China memiliki lebih banyak pembatasan investasi asing dibandingkan Amerika Serikat, dan investor AS berharap satu traktat akan memberi mereka akses ke industri-industri yang sangat dikendalikan dari layanan finansial hingga kesehatan.


Tetapi tiga sumber yang mengetahui pembicaraan traktat itu mengatakan bahwa juru runding AS memperkirakan Beijing akan mengajukan “daftar negatif investasi” yang luas, denan mencatat bahwa dalam beberapa bulan terakhir negara ini menerapkan peraturan baru yang bisa semakin membatasi akses asing ke sektor-sektor sensitif.

“Setelah 35 tahun reformasi dan keterbukaan di China, ada cukup data yang mengisyaratkan bahwa sekarang sedang terjadi pemutarbalikan situasi,” kata salah satu sumber itu.

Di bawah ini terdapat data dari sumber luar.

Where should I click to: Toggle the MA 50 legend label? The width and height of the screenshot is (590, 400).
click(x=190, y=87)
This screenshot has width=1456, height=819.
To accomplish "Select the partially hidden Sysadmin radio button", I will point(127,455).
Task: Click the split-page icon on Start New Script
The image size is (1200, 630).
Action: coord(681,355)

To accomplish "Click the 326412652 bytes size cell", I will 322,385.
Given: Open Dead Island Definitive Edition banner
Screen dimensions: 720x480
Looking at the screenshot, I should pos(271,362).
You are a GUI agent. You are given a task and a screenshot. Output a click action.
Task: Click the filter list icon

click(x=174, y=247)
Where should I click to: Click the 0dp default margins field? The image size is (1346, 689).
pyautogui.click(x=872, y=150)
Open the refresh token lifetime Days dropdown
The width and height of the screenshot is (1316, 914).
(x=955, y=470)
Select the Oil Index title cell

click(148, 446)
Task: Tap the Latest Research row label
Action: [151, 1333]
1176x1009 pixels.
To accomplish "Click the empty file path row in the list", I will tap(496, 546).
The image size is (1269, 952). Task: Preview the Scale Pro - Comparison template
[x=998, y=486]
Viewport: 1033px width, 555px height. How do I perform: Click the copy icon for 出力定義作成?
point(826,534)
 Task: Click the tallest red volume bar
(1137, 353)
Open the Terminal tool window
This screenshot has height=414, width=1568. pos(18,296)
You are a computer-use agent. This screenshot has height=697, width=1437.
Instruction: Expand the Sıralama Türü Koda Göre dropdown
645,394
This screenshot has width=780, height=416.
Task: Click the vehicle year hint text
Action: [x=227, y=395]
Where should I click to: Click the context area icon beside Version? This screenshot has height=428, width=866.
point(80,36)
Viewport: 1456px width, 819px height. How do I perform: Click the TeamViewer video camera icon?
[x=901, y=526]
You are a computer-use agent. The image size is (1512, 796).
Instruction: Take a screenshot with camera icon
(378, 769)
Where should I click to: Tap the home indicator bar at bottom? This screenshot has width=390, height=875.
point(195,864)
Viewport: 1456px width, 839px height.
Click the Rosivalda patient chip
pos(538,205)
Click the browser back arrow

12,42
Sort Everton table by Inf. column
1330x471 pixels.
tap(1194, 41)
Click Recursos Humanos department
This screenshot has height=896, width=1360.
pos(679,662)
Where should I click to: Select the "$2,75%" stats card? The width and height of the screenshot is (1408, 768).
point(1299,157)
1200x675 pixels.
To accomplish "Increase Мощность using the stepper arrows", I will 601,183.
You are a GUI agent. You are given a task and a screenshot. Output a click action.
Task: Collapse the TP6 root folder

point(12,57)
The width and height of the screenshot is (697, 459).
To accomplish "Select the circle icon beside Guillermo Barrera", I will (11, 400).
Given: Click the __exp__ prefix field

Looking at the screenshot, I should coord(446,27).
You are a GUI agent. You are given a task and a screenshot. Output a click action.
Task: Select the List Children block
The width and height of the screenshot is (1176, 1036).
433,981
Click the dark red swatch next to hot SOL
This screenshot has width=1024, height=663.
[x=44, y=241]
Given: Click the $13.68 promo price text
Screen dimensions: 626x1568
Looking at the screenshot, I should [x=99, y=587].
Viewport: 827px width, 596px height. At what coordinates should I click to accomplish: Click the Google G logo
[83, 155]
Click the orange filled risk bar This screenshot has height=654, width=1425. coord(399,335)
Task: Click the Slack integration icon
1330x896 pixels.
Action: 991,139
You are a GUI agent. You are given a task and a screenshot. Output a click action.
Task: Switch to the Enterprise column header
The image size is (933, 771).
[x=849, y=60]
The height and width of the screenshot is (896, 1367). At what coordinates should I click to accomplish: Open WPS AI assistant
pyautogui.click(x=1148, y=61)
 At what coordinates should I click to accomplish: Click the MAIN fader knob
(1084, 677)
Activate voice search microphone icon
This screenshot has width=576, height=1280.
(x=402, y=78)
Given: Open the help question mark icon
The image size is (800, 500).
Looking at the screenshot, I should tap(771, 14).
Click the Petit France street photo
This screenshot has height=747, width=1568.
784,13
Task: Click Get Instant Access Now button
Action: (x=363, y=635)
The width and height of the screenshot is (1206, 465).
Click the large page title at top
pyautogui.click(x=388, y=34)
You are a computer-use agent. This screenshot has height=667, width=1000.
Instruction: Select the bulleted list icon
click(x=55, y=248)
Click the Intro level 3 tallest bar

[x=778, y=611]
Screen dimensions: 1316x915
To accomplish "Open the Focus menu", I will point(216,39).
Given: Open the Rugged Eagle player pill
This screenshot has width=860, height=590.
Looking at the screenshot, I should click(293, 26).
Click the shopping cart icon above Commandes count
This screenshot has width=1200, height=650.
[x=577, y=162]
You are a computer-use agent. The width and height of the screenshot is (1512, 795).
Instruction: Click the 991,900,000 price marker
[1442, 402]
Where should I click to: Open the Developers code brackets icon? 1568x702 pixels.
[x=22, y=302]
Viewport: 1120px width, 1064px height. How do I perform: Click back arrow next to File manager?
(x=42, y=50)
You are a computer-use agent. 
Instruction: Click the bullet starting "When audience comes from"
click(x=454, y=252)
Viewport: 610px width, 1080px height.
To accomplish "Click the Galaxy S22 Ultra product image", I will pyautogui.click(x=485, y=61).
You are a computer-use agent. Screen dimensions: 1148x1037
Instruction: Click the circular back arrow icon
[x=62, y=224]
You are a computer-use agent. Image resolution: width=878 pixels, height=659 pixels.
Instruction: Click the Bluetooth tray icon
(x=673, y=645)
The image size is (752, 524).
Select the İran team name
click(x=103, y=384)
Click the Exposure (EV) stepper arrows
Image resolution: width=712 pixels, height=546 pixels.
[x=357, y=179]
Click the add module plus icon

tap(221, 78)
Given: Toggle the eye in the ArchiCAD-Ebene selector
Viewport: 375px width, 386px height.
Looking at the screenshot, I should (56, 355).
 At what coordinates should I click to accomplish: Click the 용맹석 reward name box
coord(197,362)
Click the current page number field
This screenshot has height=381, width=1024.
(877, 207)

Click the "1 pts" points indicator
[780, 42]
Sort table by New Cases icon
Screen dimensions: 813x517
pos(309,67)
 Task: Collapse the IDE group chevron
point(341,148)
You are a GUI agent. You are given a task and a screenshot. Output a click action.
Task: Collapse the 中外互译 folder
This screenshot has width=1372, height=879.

Kementerian perdagangan China tidak bisa dihubungi untuk dimintai pendapat, namun sebelumnya mengatakan bahwa investor asing menikmasi sejumlah kesempatan di China.

Beijing juga mengeluhkan pembatasan investasi China di sektor infrastruktur dan teknologi AS, dan mengatakan perusahaan-perusahaannya disasar dalam kajian keamanan nasional AS.

Akan tetapi China menyusun undang-undang seperti peraturan keamanan nasional dan LSM, yang dipandang oleh sejumlah pihak di komunitas bisnis asing sebagai agresif dan terlalu luas cakupannya.

Salah satunya adalah RUU Kemanan Nasional dan Anti-terorisme, yang bisa diundangkan tahun ini. RUU ini mewajibkan penggunaan teknologi “aman dan terkendali” dikembangkan di China.

RUU lain yang masih dibahas adalah RUU LSM asing harus memberi kekuasaan lebih besar pada polisi untuk mengawasi anggaran, agenda dan keputusan di bidang personalia.

Pesimisme Meluas

Langkah-langkah ini, ditambah kekhawatiran bahwa anggota badan legislatif China mensasar perusahaan asing dalam penyelidikan soal kompetisi, telah menyebabkan rasa pesimis tingkat tinggi di kalangan investor asing.

Kamar Dagang dan Industri Amerika di China minggu lalu mengirim surat keluhan atas RUU keamanan kepada pemerintah China.

“Surat itu merujuk pada pertanyaan dasar mengenai apakah komitmen China untuk membua pasarnya bagi investasi asing di masa depan akan menghasilkan tujuan yang diharapkan,” ujar KADIN AS dalam surat itu seperti dikutip Reuters.

Disebutkan bahwa RUU ini berisiko “membahayakan perundingan BIT (Traktak Investasi Bilateral yang sedang berjalan”.

Hubungan komersial juga diperumit dengan tuduhan Washington bahwa peretas China bertanggungjawab atas serangan teradap badan pemerintah dan perusahaan Amerika yang baru-baru ini terjadi.

Minggu lalu para pejabat AS menuduh peretas China membobol basis data pemerintah untuk mencuri dokumen empat juta pegawai federal. Ini adalah tuduhan mata-mata paling akhir yang dijatuhkan kepada China. Para pejabat China mengatakan klaim itu tidak ilmiah dan tidak bertanggungjawab.

Semua ini akan membayangi perundingan tingkat tinggi strategis dan ekonomi AS-China yang akan berlangsung Juni ini.